◆ Exercise requirements:
Copy each line below that includes "Rent".

(Collected data entries)
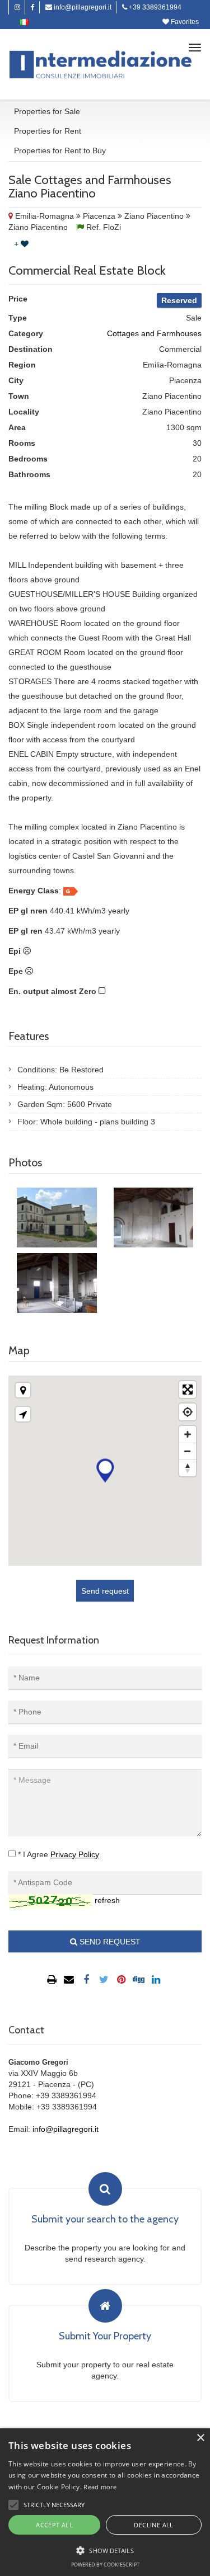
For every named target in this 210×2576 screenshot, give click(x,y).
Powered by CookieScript (105, 2564)
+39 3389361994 (154, 7)
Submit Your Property (105, 2336)
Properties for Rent (47, 130)
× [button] (200, 2438)
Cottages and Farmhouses (154, 333)
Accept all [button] (54, 2525)
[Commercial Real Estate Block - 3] (57, 1283)
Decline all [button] (153, 2525)
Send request (105, 1590)
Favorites (184, 22)
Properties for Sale (47, 111)
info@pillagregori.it (81, 7)
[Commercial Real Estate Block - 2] (154, 1217)
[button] (13, 2505)
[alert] (105, 2502)
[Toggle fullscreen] (187, 1389)
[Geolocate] (187, 1412)
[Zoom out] (187, 1451)
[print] (52, 1980)
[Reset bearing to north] (187, 1467)
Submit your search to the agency (105, 2219)
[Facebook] (33, 7)
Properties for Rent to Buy (60, 150)
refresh (107, 1900)
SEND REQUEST (109, 1941)
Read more (99, 2487)
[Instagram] (17, 7)
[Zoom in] (187, 1434)
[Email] (70, 1980)
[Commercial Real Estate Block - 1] (57, 1217)
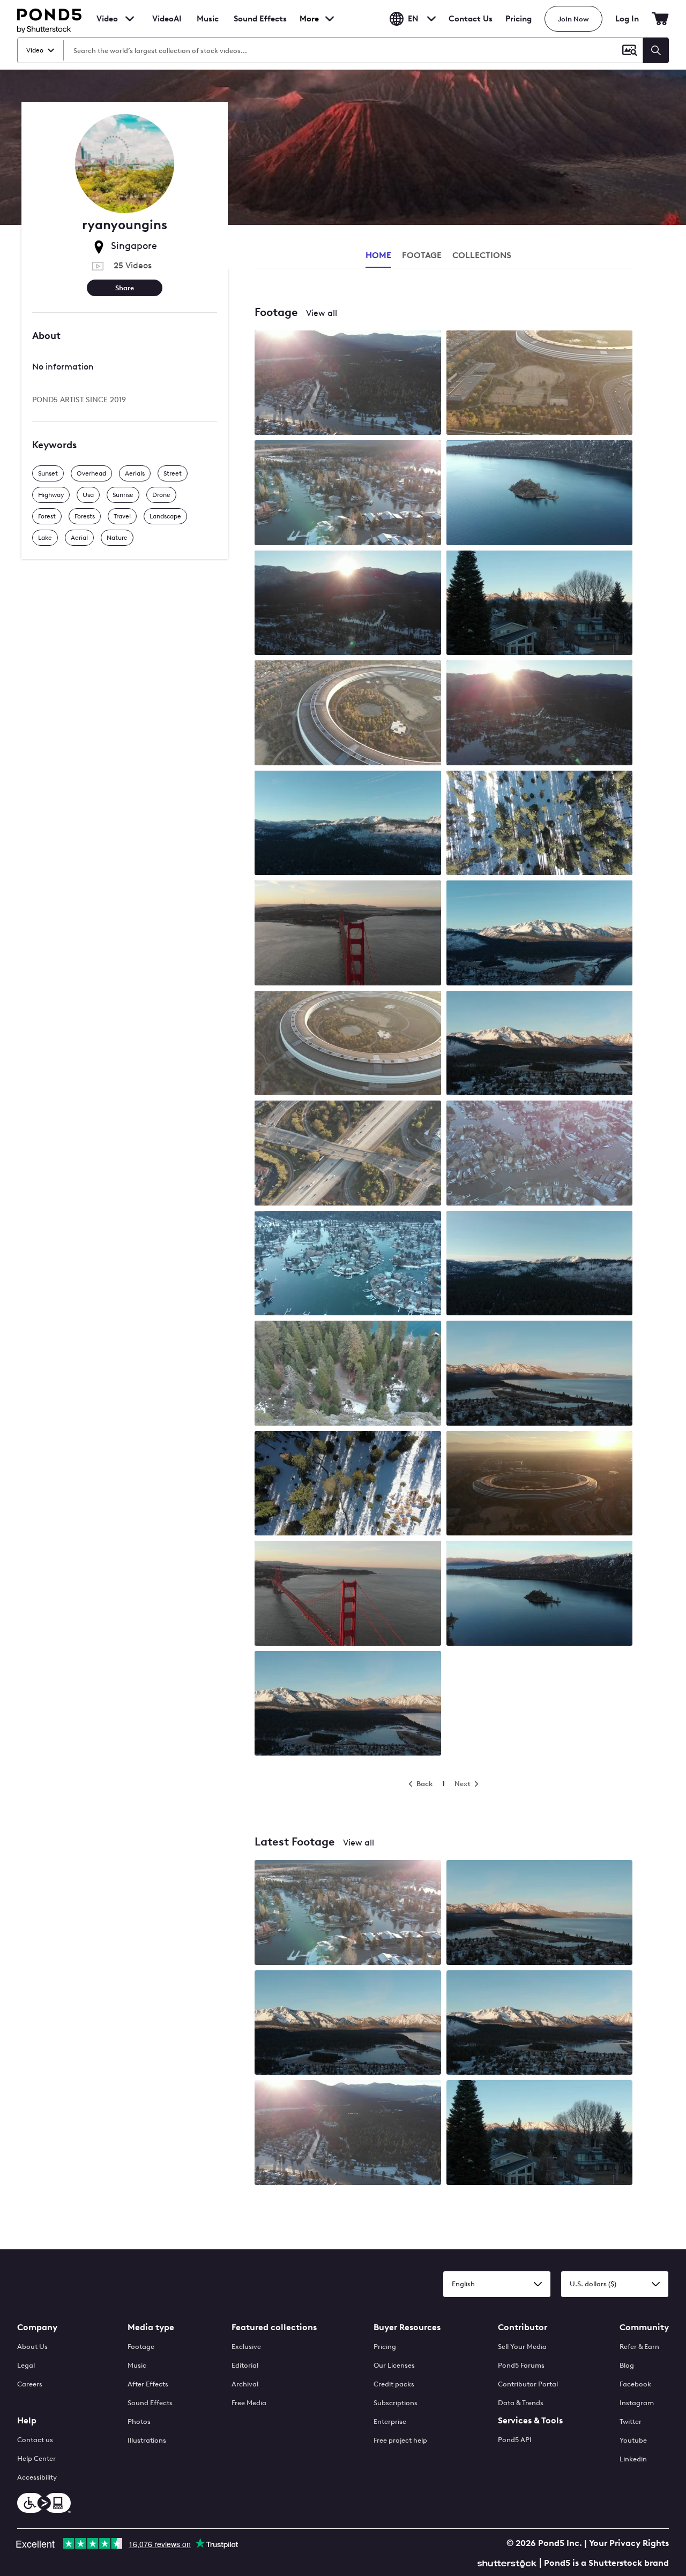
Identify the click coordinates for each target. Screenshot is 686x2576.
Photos (139, 2421)
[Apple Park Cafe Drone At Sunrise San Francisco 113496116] (539, 383)
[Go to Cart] (660, 18)
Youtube (633, 2440)
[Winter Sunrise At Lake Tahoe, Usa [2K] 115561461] (348, 493)
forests (84, 516)
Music (137, 2365)
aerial (79, 537)
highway (51, 495)
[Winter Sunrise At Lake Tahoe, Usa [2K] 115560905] (539, 713)
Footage (141, 2346)
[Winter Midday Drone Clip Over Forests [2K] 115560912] (348, 1374)
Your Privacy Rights (629, 2543)
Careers (29, 2384)
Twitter (631, 2421)
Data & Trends (520, 2403)
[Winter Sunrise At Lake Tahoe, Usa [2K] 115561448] (539, 1374)
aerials (135, 473)
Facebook (635, 2384)
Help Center (36, 2458)
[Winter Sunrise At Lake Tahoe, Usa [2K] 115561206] (539, 604)
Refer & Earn (639, 2346)
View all (321, 313)
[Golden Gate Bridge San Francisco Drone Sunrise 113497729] (348, 1594)
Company (37, 2327)
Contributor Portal (528, 2384)
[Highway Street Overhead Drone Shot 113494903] (348, 1154)
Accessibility (37, 2477)
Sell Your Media (522, 2346)
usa (88, 495)
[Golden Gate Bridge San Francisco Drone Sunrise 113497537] (348, 933)
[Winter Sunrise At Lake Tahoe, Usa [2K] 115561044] (539, 1264)
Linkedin (633, 2459)
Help (26, 2420)
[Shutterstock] (509, 2562)
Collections (481, 255)
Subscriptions (395, 2403)
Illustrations (147, 2440)
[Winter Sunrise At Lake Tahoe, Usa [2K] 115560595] (348, 1264)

◆ Answer:
Properties for Rent (47, 130)
Properties for Rent to Buy (60, 150)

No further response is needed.